**Set problem A**
In the GP100 thread, condense the paragraph beginning "Way back I had a friend" into two or three shorter sentences that keep its main facts.

# Gp100



## Sasquatch (Dec 12, 2014)

Popped my GP100 cherry today. Been a long time since I shot a revolver. Forgot how much fun they are.

Used a range rental and it shot pretty well. Me likey. Next handgun may just be the GP100.

















Sent from my SM-G950U using Tapatalk


----------



## Denton (Sep 18, 2012)

Good shootin' Tex!


----------



## A Watchman (Sep 14, 2015)

Told ya, huh?


----------



## Sasquatch (Dec 12, 2014)

A Watchman said:


> Told ya, huh?


Yes. You. Did!

Sent from my SM-G950U using Tapatalk


----------



## Hemi45 (May 5, 2014)

Love those big ole Rugers. Being a S&W guy, it’s no Model 28 but it sure is a damn fine revo.


----------



## Boss Dog (Feb 8, 2013)

Revolvers are fun! 
Because the world isn't flat, your gun shouldn't be either.


----------



## Slippy (Nov 14, 2013)

Yay for @Sasquatch


----------



## redhawk (May 7, 2014)

I love my GP100, built like a tank! Cannot go wrong with a Ruger!


----------



## rice paddy daddy (Jul 17, 2012)

Everybody should own a 357 magnum.
Or 2, or 3, or more.

Wheel guns are real guns.


----------



## Sasquatch (Dec 12, 2014)

Slippy said:


> Yay for @Sasquatch


This right here is the one I want.


----------



## dsdmmat (Nov 9, 2012)

Get the 10mm version you can shoot 40s out of it for lighter loads if you desire.


----------



## dwight55 (Nov 9, 2012)

I still kick myself for ever allowing my blued 4 inch Python to be traded off.

Just one of those stupid things folks do.

Enjoy the GP, . . . 

May God bless,
Dwight


----------



## MikeTango (Apr 13, 2018)

Way back I had a friend who had one in 9mm. Personally, I feel the half moon or full moon clips you need to hold the auto casings are a huge pain in the a**! Despite the cool factor and uniqueness of a revolver that shoots an automatic round, I wouldn’t own one. I’d stick with .357 and shoot .38’s for light loads.


----------

**Extracted data**
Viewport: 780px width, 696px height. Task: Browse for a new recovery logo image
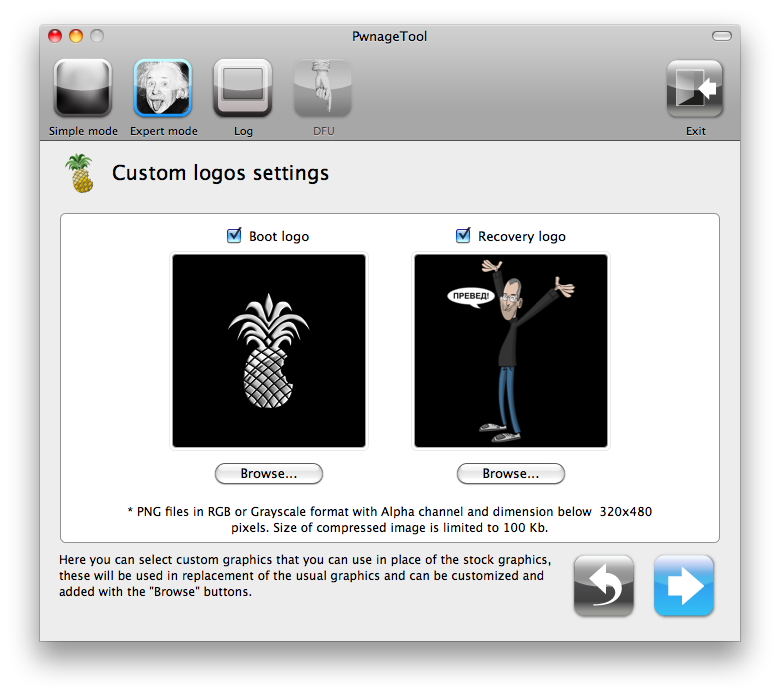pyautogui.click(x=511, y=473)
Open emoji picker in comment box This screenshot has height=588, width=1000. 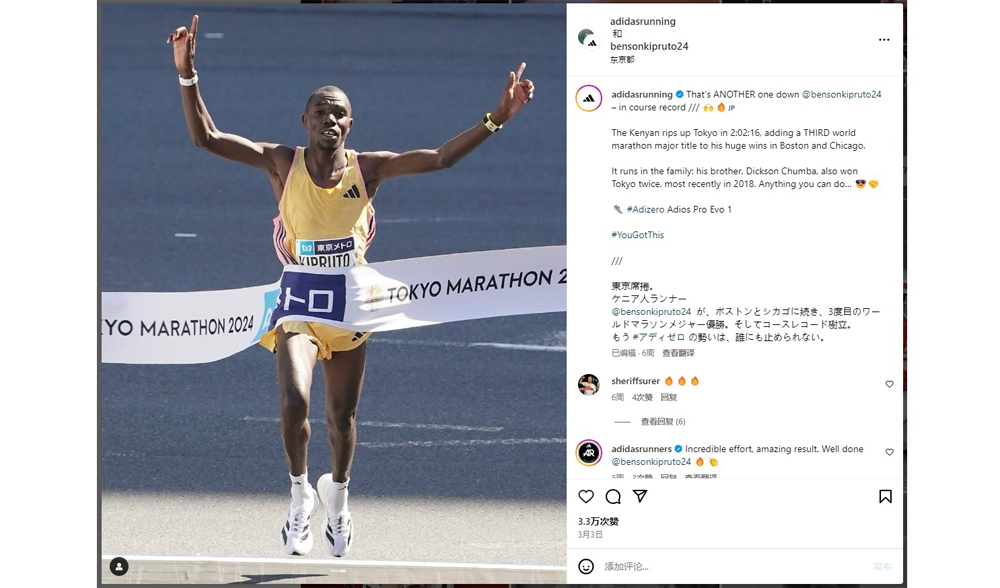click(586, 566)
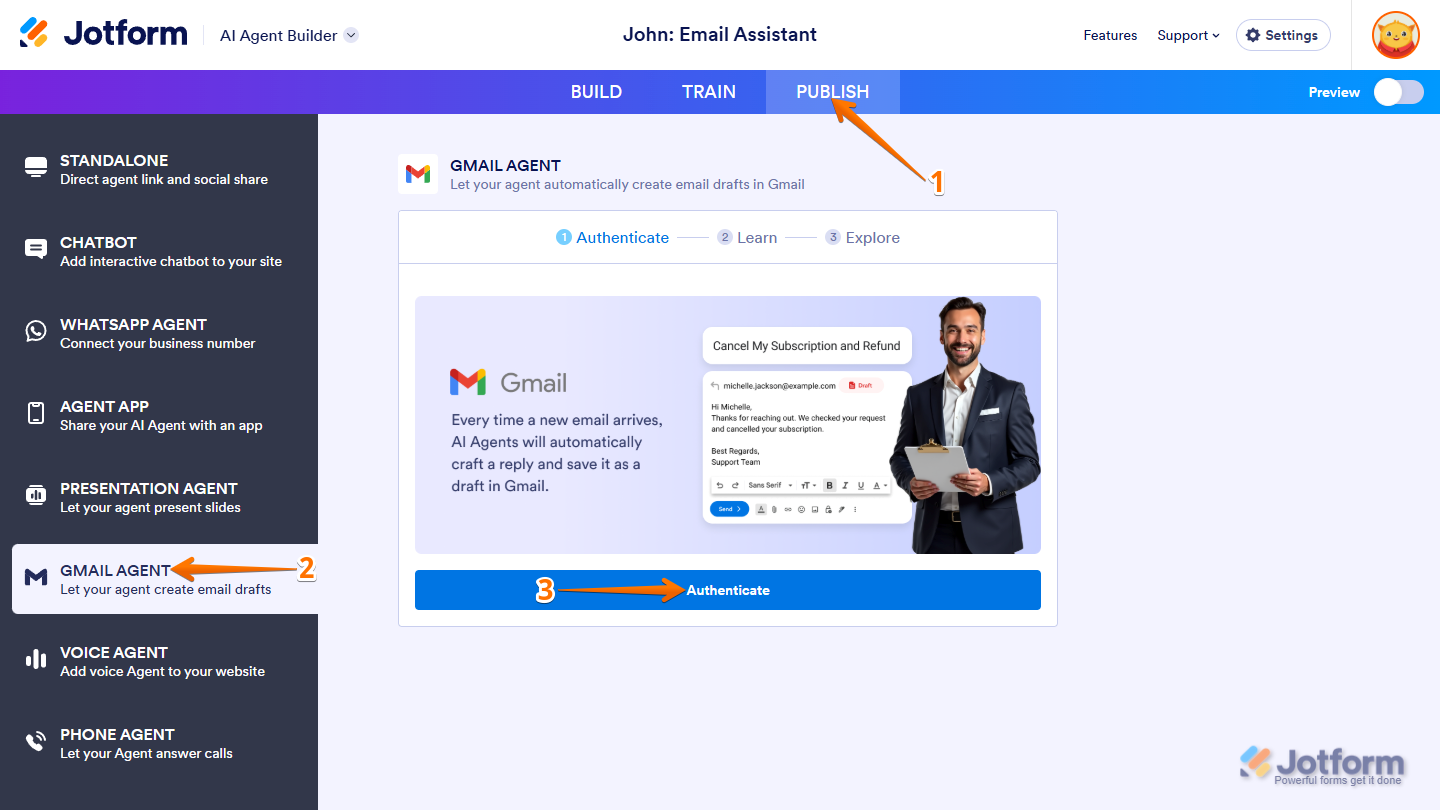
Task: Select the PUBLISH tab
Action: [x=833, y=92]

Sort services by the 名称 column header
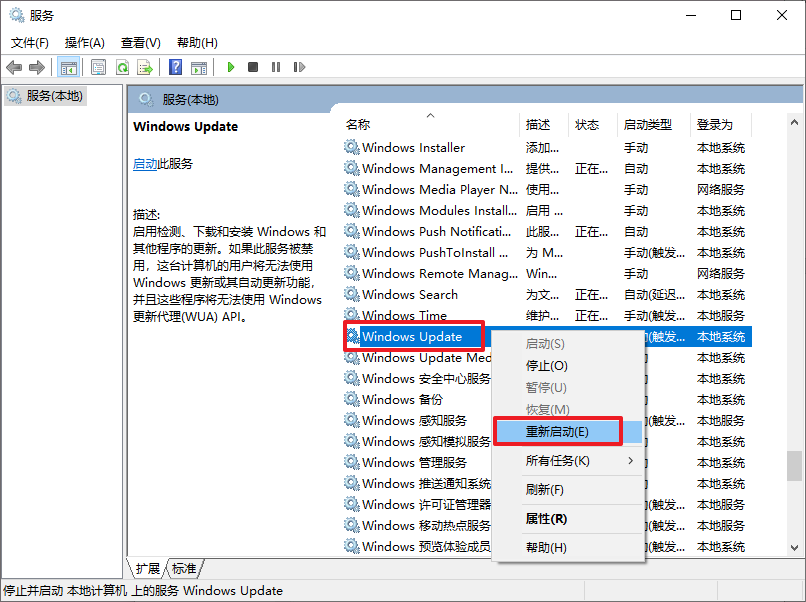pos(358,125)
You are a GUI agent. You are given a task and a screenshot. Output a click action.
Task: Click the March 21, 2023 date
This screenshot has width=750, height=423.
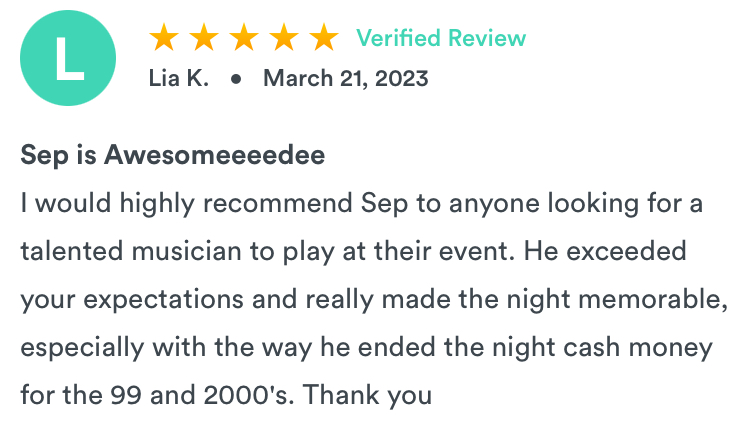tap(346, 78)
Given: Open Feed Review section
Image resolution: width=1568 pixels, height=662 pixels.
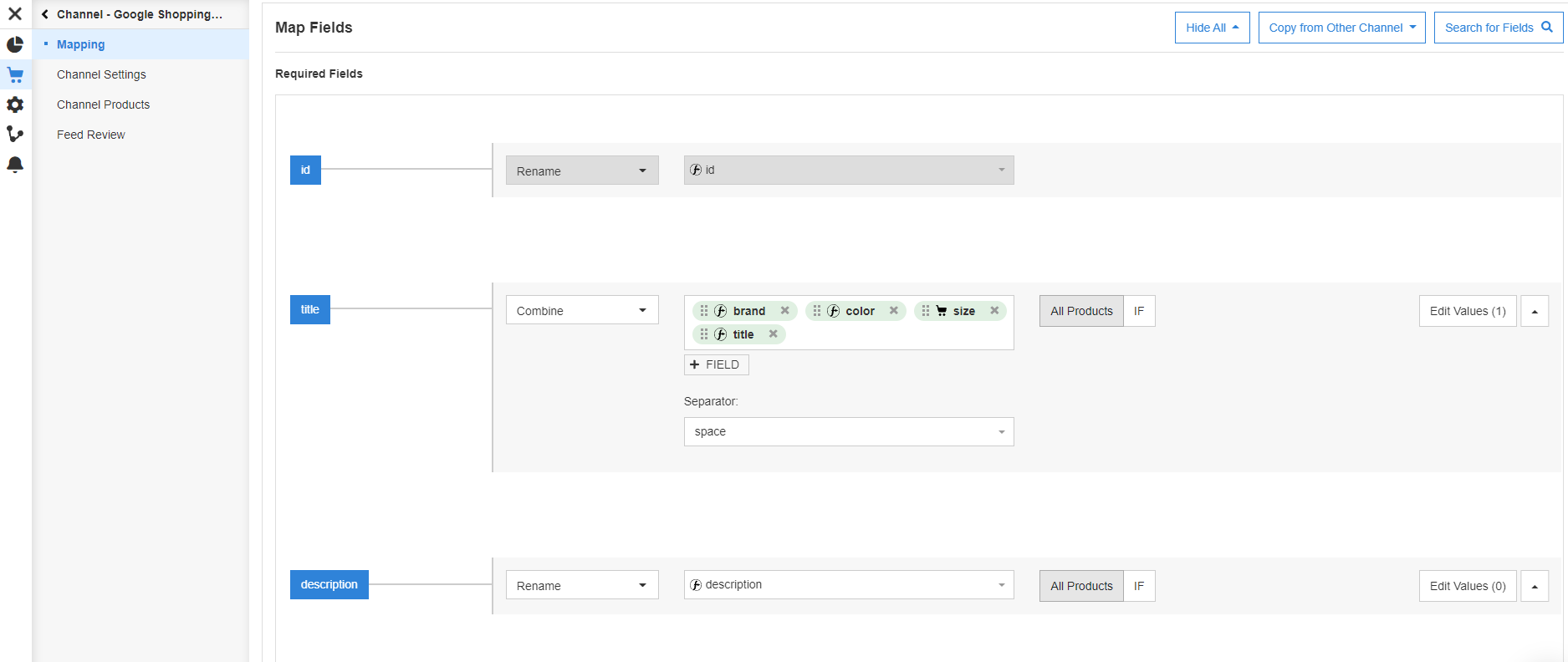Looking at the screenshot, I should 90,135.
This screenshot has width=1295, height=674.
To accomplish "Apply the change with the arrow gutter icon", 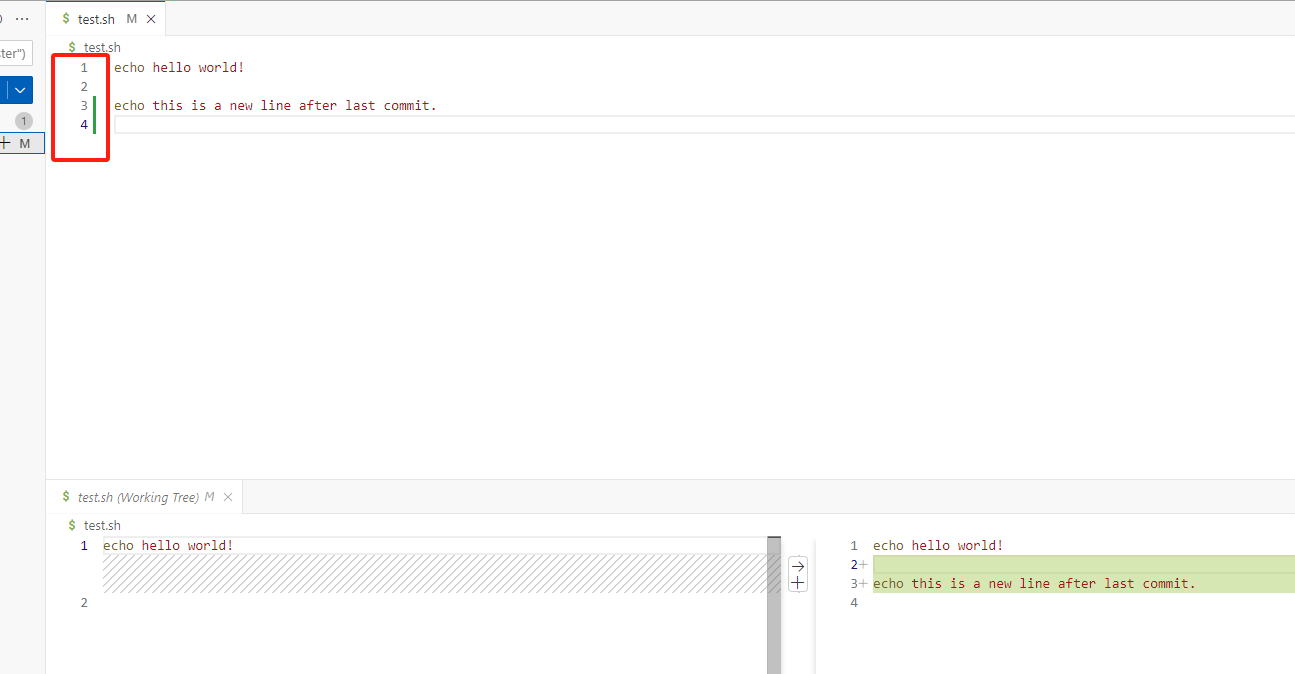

**Set problem B**
Express the entries from the line with "You are a GUI" through the end of the entries as a numbered list, omitting blank lines and leaving out the pictures.

**Expected output A**
A friend once owned a 9mm version, and the half-moon or full-moon clips needed to hold the auto casings were a big hassle. Despite the appeal of a revolver firing an automatic round, the poster wouldn't own one and would stick with .357, shooting .38s for light loads.

**Expected output B**
1. You are a GUI agent. You are given a task and a screenshot. Output a click action.
2. Task: Click the March 21, 2023 date
3. This screenshot has width=750, height=423.
4. tap(346, 78)
5. Given: Open Feed Review section
6. Image resolution: width=1568 pixels, height=662 pixels.
7. Looking at the screenshot, I should 90,135.
8. This screenshot has width=1295, height=674.
9. To accomplish "Apply the change with the arrow gutter icon", 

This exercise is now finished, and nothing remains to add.